La escolaridad y el periodismo deportivo me dejaron la costumbre de hacer los balances y los cambios de ciclo en septiembre. Por eso los propósitos de Año Nuevo me suenan a chino, al primer gran anuncio que emite la televisión de nuestras conciencias. Y a inversión baldía: esos empeños no hacen sino revelar las insatisfacciones y frustraciones acumuladas. Si no eres feliz con lo que ya posees, difícilmente lo serás teniendo lo que te falta. Los propósitos duran lo que las burbujas del champán que te bebes cuando los deseas; luego llegan la rutina de enero, la desidia de febrero y el solecito de marzo, y hacen que los cementerios de proyectos abandonados se superpueblen. Otra gran verdad que los invalida es una frase que me regaló un buen amigo: "El primer paso para no hacer algo es decir que lo vas a hacer". Esta máxima es demoledora con las almas laxas y los deseos sin solidez; he bebido de ese veneno. Cacarear los propósitos en una red social es un genocidio de voluntades.

A mí, de hecho, me encantaría sugerir a quien lea esto que enfoque 2021 deshaciendo propósitos, quitándose capas para llegar a su esencia. Intentamos enfocar nuevos planes y seguramente lo más sensato sea vaciar la mochila. De pesos y de ideas muertas. Del inútil coleccionismo de personas que están pero ya no nos aportan. De sueños malogrados que uno intenta preservar a la desesperada, como aquellos que conservan prendas de un familiar difunto creyendo que así una parte de ellos seguirá viva. Tampoco conviene dejarse engañar mucho por eso de que 2021 será mejor que 2020. De hecho, los primeros días serán terribles de nuevos datos de víctimas, contagios y cepas mutantes. A largo plazo, a medida que la vacunación cunda, la pandemia aflojará yugos. Pero 2021 no deja de ser 365 casillas. Y la actual nunca garantiza la siguiente. Seguro que habrá quien piense que la salud ha pasado de necesidad a artículo de lujo.

A mí el 1 de enero me regaló un hecho que siempre me fascina: el conocimiento de una palabra que da forma perfecta a una idea que me rondaba por la cabeza. Se llama momentum, en inglés significa impulso y se trata de un concepto físico que se aplica a numerosos campos. Yo me hago mi propia acepción: la potestad de hacer que algo se ponga en marcha y que sea su propia inercia la que lo avive. Y por naturaleza, lo más (sensatamente) opuesto al propósito de Año Nuevo.

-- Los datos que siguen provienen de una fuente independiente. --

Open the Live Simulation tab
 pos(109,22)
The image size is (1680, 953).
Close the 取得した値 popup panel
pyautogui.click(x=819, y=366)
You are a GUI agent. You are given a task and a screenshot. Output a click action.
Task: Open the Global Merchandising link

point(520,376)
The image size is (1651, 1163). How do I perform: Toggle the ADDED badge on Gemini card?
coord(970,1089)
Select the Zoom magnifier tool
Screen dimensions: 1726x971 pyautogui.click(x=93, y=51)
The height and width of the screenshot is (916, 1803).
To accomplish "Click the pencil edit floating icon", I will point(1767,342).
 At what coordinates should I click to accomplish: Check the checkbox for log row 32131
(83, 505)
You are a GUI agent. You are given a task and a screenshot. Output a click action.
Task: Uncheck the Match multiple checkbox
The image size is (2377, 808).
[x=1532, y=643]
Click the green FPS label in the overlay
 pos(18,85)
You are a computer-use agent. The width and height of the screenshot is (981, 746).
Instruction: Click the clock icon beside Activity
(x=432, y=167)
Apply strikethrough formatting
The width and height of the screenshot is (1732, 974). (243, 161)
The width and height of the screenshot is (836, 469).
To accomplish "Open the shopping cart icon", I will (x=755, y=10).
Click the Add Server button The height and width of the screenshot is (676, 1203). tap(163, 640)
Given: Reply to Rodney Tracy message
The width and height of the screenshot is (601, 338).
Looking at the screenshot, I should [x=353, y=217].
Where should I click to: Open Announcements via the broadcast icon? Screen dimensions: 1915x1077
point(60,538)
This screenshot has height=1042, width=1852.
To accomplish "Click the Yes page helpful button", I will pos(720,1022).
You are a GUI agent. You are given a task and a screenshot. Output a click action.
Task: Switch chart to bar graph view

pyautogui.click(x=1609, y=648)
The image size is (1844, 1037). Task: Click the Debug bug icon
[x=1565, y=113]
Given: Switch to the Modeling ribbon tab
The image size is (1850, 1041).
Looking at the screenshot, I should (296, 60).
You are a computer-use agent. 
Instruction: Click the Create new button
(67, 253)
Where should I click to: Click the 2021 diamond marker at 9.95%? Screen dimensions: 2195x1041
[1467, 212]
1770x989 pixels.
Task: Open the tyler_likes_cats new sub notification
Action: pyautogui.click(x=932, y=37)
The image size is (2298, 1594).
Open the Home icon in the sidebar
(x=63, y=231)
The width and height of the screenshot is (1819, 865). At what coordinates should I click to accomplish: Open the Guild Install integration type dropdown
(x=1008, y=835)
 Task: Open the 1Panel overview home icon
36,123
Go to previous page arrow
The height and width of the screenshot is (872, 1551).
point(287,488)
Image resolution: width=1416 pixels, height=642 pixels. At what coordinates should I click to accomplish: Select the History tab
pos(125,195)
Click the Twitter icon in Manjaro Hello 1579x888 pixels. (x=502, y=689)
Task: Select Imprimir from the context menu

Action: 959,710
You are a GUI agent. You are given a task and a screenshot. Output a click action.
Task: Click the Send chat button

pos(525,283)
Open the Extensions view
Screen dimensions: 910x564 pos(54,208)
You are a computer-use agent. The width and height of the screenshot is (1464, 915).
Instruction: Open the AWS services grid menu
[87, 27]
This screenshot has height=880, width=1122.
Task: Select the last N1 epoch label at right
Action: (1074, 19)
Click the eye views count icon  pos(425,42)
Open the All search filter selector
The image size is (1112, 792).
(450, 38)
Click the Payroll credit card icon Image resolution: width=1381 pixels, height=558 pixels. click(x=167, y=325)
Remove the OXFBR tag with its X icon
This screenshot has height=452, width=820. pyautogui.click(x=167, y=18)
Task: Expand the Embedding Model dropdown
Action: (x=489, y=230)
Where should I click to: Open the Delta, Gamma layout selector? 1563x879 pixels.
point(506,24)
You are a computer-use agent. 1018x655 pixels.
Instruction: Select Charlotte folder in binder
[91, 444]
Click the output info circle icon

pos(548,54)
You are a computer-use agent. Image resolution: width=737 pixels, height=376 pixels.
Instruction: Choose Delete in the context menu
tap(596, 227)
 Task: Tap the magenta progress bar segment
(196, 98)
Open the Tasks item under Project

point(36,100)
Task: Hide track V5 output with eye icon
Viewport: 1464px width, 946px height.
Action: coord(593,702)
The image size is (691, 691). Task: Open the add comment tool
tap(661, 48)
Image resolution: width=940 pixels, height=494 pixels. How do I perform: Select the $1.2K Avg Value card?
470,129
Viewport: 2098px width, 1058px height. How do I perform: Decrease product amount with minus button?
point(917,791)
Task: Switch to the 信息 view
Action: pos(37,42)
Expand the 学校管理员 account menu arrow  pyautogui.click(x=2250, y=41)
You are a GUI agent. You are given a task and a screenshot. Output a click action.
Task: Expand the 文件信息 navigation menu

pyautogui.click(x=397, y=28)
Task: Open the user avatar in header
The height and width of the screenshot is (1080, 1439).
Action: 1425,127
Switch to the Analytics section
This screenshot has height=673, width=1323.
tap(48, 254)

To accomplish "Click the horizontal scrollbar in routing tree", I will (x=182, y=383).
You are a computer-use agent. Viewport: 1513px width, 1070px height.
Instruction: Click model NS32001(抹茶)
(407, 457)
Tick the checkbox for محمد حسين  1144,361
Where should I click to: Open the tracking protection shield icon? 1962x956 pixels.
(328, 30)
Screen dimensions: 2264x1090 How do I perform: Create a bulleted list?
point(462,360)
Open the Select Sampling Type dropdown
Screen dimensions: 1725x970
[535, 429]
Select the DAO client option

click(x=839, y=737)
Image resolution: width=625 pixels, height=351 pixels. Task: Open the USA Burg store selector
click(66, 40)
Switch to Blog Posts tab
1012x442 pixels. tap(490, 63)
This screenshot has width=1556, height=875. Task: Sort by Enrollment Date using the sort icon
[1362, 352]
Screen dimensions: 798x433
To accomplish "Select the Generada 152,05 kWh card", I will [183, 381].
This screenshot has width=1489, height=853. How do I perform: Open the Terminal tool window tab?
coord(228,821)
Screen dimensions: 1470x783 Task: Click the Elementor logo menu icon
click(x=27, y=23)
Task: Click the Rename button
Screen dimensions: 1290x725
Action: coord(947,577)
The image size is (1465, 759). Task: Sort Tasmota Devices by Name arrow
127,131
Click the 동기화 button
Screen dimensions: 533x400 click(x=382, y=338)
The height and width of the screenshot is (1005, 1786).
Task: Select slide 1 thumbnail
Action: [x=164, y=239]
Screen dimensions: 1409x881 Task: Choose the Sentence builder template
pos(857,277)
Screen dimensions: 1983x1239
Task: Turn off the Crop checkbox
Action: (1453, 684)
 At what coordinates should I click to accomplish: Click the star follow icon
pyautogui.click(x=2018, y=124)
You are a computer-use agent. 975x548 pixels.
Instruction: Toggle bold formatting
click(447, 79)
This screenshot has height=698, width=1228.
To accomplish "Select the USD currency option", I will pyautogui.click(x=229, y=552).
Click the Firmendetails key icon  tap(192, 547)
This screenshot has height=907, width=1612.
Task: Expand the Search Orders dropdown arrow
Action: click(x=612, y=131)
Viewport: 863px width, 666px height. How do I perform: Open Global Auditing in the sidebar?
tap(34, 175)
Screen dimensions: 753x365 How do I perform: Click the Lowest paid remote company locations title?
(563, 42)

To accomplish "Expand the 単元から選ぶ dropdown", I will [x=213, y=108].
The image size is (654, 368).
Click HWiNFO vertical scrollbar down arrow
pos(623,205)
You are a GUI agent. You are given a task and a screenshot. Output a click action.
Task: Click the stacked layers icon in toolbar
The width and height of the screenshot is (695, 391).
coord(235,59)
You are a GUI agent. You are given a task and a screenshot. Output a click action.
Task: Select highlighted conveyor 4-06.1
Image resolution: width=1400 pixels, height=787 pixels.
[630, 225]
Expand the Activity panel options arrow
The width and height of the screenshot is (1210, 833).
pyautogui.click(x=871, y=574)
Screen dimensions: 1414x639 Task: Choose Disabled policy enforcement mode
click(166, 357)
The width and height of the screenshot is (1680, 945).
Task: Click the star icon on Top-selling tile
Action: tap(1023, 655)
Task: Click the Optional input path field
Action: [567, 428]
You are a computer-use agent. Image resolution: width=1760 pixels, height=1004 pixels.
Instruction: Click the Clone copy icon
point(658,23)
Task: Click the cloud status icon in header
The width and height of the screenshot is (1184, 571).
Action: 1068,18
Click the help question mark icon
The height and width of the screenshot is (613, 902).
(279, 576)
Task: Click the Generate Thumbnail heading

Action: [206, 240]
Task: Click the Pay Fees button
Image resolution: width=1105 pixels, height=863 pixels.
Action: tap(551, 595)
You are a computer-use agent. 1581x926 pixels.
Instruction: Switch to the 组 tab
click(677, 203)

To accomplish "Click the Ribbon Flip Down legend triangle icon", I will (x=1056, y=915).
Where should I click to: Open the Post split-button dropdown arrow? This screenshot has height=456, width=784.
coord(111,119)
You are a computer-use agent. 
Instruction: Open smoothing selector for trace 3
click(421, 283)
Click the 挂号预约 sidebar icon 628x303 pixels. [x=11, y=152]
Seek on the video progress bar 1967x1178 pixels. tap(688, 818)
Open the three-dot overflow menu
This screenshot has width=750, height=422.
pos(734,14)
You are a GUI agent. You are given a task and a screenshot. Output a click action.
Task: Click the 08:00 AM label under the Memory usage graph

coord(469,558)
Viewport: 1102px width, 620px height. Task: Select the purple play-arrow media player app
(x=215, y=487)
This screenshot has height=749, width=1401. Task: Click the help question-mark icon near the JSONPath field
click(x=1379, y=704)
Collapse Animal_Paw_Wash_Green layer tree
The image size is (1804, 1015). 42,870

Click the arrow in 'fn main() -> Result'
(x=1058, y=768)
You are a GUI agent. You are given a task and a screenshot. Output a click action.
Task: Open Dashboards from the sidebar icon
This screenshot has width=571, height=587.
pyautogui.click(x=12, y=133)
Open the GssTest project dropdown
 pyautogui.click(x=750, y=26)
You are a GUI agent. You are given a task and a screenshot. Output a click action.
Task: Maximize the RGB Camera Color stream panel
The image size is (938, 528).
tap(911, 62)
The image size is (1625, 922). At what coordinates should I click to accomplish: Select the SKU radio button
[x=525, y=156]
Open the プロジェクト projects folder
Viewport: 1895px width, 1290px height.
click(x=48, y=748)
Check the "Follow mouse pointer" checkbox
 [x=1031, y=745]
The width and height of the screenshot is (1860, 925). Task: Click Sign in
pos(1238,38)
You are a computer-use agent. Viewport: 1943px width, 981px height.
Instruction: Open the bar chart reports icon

Porque aquello parece pulsar un botón y esperar que ocurra; el momentum recuerda más a cómo, sin necesitar a nadie, somos capaces de convertir un columpio quieto en una fuerza imparable, que hasta nos lleva a pensar que rozaremos el cielo. Con todo lo vivido (y perdido), es buen momento para sembrar en nosotros mismos. Pero no enfocando una meta, sino creando esa capacidad de movimiento para que, venga lo que venga, nuestro impulso sea capaz de paladearlo o amortiguarlo. Y reforcemos esa convicción de que el camino está en nuestras suelas, no en la arena que pisamos.